I knew that emotion. Grief. I saw it when his eyes flitted to mine, then away, full of stars and galaxies and an old ache I knew all too well.
He’d lost people close to him. I wondered who but couldn’t bring myself to interrupt.
“It became pretty obvious we weren’t going to win,” he said, finally lifting his face again.
His gaze grew distant. As lost in his story as I was.
“We were down to one ship, and it was falling apart. So…” He blinked once, like he was resurfacing, and he fiddled with his wiper setting, kicking it up a notch to battle the downpour.
“So our leaders came up with a last-ditch plan. An attack meant to fry the Enil mothership’s onboard computers—and hopefully disable their drones long enough for us to get away. And it worked. Kind of.”

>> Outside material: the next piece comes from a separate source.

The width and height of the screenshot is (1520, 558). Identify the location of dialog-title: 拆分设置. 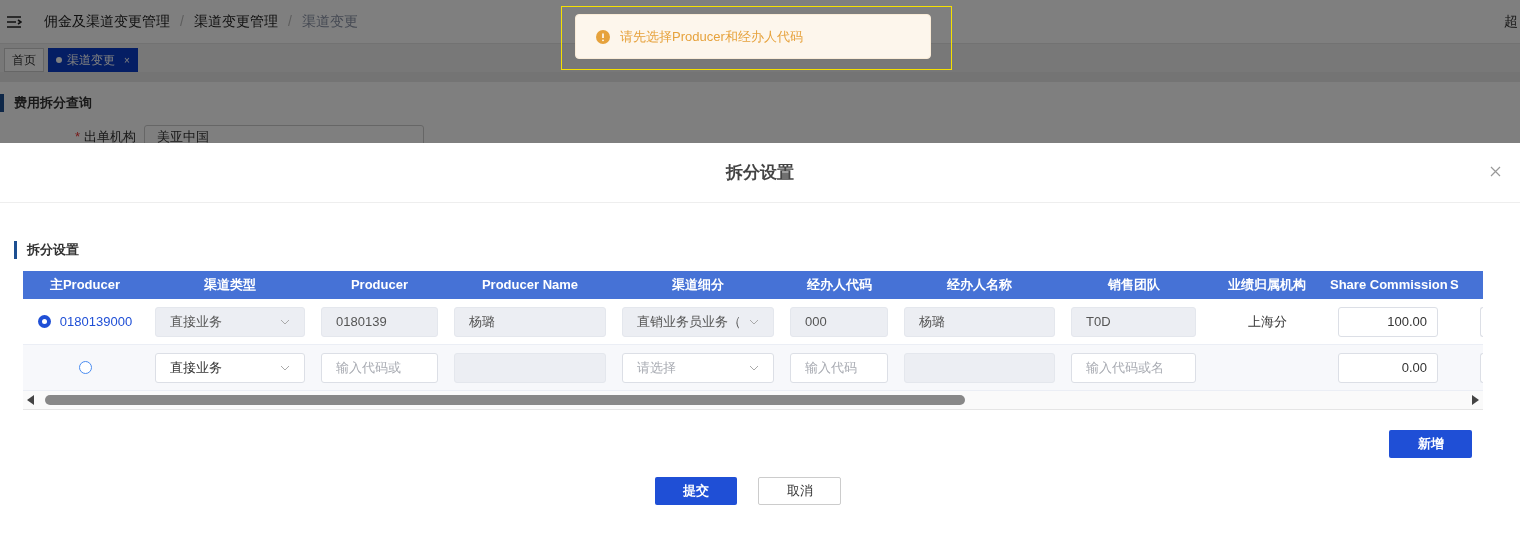
(760, 172).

His Adam’s apple bobbed with a thick swallow, and he dropped his chin, staring out at the storm. For some reason, I braced myself, some instinct telling me we were coming to the story’s culmination.
I wasn’t wrong.
He spoke quietly but clearly. “But the attack also fried our onboard computer and almost destroyed our ship. We were able to salvage basic systems, but we lost all the long-distance comms and nav data. Everything. All the logs. All our past jump points and everything we’d used to map routes through the stars… ”

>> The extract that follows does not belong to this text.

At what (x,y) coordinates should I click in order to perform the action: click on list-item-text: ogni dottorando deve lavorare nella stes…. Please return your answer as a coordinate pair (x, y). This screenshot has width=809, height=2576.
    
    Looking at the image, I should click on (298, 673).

A stone landed in my stomach. I dug my fingers into my thighs as he slowly turned back to me.
“Including,” he said, his eyes boring into mine, voice steady, “the location of Pladia.”
Holy. Crap.
There was no saliva left in my mouth. Or air in my lungs. “So you’re saying…you don’t know how to get home. You don’t know where Pladia is. And the map in the halix is— And you think…”
Sky nodded gravely. He’d stopped fidgeting. Like now that he’d gotten the words out and it was done—his oath broken—he’d receded into that calm again.
That made one of us. I felt anything but calm.
Because what he was saying…what he was implying…
“Space is huge,” he said, in that same soft, even tone.
“It’s not as easy as just pointing your ship in the right direction and hitting the gas.
And the mothership—the last Pladian ship, the one I’m from—wasn’t built for long-term deep-space travel.
Let alone decades of war. It’s barely holding together. ”
“So…” I flattened my marked hand to my sternum. Underneath it, my insides were writhing. “That’s why you’re looking for these halix things.”
“Yes. Because the info caches hold the coordinates to Pladia. Coordinates we need.”
Which meant—oh God—he thought I was the key.
The key to getting home. And not just for him, but for all of them. Every single Pladian stranded on that ship.
No wonder he didn’t want to let me out of his sight.
And just like that, I was back to wanting to throw up again.